PAMEKASAN, KOMPAS
Menurut Suli Faris, pedagang tembakau di Pamekasan, Senin (11/7), kualitas tembakau saat ini sangat bagus. Sebenarnya pabrik belum melakukan pembelian, tetapi pedagang sudah mulai turun ke petani karena sudah banyak petani yang panen.
”Cuaca sangat cocok buat tanaman tembakau sehingga masih banyak petani yang mulai menanam,” katanya.
Meski masih ada petani yang menanam tembakau, luas areal tanam berkurang hingga 50 persen. Petani tembakau di Pamekasan mulai beralih ke tanaman lain atau bahkan beternak karena tiga tahun terakhir merugi akibat cuaca ekstrem.

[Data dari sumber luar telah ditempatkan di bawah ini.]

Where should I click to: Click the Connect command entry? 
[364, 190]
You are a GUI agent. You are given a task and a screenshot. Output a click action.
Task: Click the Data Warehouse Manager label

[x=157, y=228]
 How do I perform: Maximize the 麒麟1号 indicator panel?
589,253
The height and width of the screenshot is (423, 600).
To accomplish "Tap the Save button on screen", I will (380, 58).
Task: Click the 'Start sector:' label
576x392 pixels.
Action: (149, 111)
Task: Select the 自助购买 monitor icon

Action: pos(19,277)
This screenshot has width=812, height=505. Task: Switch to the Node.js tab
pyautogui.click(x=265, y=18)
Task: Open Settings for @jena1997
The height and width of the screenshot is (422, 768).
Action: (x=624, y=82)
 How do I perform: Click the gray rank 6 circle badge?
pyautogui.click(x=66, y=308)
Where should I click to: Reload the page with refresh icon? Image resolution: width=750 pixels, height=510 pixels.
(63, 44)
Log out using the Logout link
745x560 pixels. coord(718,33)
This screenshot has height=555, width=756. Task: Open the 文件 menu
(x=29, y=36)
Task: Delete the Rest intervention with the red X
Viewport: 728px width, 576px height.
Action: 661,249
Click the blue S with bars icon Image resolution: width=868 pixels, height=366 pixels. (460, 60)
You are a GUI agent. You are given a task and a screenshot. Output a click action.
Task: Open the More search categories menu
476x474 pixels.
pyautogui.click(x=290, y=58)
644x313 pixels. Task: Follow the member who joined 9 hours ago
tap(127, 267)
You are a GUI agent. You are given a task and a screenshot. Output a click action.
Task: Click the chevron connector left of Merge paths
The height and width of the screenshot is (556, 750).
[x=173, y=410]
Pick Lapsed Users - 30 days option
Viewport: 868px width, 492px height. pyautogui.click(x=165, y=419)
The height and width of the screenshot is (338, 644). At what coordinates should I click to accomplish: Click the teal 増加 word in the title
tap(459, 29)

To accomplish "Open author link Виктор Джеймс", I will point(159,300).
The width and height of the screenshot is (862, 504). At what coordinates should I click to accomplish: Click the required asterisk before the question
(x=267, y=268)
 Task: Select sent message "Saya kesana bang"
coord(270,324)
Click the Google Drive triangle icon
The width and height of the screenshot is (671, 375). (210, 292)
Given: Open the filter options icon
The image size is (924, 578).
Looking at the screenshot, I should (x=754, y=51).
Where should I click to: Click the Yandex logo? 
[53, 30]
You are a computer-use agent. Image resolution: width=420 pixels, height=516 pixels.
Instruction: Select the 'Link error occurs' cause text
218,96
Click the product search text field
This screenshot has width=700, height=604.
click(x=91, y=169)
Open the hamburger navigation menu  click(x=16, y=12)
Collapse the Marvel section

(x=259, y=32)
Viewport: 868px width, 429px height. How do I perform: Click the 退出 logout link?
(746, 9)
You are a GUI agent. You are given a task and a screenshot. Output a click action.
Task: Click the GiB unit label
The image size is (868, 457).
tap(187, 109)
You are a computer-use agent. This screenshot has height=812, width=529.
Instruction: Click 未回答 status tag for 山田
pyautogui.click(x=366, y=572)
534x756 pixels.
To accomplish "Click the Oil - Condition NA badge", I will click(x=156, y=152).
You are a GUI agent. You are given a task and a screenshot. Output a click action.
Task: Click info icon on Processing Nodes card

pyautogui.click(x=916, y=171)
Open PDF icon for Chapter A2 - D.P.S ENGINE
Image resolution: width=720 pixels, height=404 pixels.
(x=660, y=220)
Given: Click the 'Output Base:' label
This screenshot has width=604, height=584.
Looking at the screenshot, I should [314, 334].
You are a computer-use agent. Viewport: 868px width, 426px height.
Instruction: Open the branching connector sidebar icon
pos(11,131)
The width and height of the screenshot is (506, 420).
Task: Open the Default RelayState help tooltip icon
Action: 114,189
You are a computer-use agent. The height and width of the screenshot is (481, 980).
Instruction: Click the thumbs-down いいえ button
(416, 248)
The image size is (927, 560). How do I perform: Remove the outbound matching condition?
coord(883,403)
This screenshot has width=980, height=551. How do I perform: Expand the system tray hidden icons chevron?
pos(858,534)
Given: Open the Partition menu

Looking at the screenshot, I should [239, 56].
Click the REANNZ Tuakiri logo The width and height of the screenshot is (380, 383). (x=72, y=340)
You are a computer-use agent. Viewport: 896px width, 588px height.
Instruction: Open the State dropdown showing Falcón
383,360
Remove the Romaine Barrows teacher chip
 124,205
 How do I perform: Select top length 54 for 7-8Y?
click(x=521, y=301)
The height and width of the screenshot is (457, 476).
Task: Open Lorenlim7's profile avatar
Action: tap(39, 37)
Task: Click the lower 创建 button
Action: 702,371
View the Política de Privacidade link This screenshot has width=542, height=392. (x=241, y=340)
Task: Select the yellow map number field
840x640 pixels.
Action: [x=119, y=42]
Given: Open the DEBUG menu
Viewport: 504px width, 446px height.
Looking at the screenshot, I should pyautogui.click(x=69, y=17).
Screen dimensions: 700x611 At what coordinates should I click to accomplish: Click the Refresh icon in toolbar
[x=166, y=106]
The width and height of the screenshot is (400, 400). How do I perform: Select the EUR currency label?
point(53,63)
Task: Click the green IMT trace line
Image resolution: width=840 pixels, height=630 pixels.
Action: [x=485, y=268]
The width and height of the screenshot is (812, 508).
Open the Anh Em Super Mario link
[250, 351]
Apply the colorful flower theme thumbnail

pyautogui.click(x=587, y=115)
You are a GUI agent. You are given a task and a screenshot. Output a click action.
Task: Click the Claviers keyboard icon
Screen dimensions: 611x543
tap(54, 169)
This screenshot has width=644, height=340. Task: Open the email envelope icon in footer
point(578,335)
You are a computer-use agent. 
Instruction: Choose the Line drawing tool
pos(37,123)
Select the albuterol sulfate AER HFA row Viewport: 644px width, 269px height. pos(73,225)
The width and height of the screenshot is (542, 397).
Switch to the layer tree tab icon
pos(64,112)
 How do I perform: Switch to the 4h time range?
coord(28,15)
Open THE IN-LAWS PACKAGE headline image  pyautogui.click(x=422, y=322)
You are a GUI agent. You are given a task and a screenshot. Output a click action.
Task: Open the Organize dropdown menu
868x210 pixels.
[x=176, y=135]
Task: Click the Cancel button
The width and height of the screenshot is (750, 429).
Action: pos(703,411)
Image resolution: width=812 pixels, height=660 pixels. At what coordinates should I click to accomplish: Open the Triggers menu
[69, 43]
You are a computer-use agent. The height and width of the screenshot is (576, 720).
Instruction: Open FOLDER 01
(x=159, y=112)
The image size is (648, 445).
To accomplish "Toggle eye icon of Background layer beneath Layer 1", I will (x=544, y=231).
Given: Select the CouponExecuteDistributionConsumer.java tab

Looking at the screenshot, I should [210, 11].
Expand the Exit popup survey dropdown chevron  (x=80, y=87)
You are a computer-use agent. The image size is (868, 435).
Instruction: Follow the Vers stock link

Menurut Ahmad Rida’i, petani tembakau di Pamekasan, cuaca yang ekstrem membuat tanaman tembakau rusak karena diserang ulat. ”Kerugian yang begitu besar dan berulang kali mendorong petani untuk beralih ke tanaman lain,” tuturnya.
Petani di sentra tembakau, seperti di Jember, Probolinggo, dan Lumajang, juga cemas karena beberapa kali turun hujan dengan tingkat curah yang agak deras. Hal itu bisa merusak tanaman tembakau.
Pada tahun 2009 dan 2010, petani tembakau merugi besar karena cuaca ekstrem berupa curah hujan yang tinggi. Tahun 2011 ini mereka memperkirakan cuaca cukup bagus sehingga berani menanam tembakau lagi.
”Tiga minggu lagi tembakau saya ini bisa dipetik. Namun, kalau hujan terus, tanaman kami bisa rusak. Tentu saja harganya jadi merosot,” ujar Abdul Aziz, petani asal Bangsalsari, Jember.
Hal serupa diakui Rohmat, petani asal Yosowilangun, Kabupaten Lumajang. ”Kalau hujan terus turun, tembakau saya bisa rusak. Padahal, biaya produksi tanam tembakau itu besar, sampai Rp 8 juta per hektar. Bandingkan dengan padi yang hanya sekitar Rp 3 juta per hektar,” ujarnya.
Di Jombang, puluhan hektar tanaman tembakau di Desa Kauman, Kecamatan Kabuh, dan Desa Sidokaton, Kecamatan Kudu, hancur oleh hujan deras yang terjadi awal Juli lalu. Petani terpaksa memulai tanam kembali.
”Saya perkirakan luas areal tanaman tembakau yang hancur lebih dari 40 hektar,” kata Poniman (47), petani asal Desa Kauman, Kecamatan Kabuh, Selasa (12/7).